**TO DO:** For the listing below, show each line that includes the string "computer".

**DATA FOR THIS TASK:**
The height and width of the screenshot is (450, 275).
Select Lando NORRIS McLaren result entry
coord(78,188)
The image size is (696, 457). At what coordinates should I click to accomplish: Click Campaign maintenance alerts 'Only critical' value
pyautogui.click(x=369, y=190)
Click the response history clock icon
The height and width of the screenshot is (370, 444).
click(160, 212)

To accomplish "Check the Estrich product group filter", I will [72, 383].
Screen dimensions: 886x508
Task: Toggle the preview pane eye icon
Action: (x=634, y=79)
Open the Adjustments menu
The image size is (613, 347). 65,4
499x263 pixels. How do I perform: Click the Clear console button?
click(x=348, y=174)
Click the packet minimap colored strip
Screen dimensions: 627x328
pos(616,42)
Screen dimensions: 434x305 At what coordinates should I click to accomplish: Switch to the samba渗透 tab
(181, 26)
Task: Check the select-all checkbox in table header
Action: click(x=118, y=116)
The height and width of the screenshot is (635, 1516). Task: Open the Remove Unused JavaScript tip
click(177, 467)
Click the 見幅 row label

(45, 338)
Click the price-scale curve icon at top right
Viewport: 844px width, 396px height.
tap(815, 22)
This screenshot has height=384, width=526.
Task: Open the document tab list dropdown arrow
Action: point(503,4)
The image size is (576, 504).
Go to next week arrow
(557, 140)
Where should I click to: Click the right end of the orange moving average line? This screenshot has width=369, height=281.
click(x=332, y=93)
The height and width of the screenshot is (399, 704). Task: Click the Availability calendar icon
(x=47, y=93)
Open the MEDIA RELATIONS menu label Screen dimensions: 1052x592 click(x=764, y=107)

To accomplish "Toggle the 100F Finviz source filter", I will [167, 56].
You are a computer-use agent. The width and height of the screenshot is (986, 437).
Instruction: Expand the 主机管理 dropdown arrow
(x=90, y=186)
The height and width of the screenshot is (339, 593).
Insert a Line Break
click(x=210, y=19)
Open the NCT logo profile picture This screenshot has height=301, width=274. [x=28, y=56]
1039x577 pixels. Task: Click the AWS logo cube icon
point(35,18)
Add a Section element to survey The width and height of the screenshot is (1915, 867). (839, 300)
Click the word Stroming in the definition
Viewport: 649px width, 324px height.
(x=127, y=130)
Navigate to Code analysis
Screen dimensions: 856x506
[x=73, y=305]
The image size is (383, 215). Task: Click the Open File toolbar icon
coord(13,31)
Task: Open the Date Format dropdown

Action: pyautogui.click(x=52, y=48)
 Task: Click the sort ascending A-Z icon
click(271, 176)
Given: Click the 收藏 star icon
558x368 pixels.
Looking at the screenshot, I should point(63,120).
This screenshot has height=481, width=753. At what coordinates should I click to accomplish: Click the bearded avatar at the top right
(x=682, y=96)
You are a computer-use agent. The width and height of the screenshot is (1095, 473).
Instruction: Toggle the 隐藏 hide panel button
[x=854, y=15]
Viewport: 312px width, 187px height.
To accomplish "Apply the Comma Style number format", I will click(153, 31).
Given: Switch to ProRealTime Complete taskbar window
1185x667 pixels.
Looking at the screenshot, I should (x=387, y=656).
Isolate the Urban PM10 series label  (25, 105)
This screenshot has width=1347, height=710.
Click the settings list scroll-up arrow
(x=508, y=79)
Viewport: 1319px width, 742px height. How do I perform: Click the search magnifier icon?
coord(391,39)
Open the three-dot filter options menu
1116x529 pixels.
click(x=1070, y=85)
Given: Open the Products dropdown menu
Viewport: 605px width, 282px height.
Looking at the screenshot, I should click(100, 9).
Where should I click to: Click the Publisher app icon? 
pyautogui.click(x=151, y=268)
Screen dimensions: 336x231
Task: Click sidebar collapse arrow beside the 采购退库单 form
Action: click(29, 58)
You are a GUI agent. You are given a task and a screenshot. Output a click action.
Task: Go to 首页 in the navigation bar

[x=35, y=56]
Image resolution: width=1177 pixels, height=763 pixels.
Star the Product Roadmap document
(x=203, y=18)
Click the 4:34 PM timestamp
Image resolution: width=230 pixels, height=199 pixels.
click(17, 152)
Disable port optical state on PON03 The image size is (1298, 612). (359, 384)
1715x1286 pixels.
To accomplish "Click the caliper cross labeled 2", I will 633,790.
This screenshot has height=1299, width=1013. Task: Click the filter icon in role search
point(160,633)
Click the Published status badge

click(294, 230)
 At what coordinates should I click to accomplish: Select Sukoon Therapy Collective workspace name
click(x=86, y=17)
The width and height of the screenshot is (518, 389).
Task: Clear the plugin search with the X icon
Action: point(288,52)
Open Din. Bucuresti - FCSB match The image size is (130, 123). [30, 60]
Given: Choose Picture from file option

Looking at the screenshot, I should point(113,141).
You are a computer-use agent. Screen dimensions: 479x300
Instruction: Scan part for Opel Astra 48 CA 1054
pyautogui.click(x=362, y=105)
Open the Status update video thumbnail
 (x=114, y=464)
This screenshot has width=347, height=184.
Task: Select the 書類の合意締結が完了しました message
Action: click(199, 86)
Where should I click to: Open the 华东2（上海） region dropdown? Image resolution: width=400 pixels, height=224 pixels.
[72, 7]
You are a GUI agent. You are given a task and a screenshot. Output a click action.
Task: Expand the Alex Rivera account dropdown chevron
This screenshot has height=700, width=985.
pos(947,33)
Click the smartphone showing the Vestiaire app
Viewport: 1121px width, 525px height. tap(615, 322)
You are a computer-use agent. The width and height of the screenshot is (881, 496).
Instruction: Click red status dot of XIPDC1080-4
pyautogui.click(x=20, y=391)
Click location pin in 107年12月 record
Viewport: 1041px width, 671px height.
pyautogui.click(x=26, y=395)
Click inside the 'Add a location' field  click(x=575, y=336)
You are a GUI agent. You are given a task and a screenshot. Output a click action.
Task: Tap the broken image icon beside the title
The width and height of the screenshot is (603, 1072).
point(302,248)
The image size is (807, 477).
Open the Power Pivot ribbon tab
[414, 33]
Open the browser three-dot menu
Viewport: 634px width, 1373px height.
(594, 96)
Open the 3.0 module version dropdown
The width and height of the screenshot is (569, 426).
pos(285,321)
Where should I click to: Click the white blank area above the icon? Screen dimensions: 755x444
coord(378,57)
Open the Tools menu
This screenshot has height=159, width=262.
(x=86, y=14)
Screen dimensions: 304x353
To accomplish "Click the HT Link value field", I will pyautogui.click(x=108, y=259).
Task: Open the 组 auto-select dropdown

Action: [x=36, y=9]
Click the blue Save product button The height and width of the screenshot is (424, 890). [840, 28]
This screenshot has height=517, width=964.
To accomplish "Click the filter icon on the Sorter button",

**PROBLEM SOLUTION:**
You are a computer-use agent. The width and height of the screenshot is (986, 437).
You are a computer-use agent. The width and height of the screenshot is (1095, 473).
You are a computer-use agent. Screen dimensions: 479x300
You are a computer-use agent. The width and height of the screenshot is (881, 496).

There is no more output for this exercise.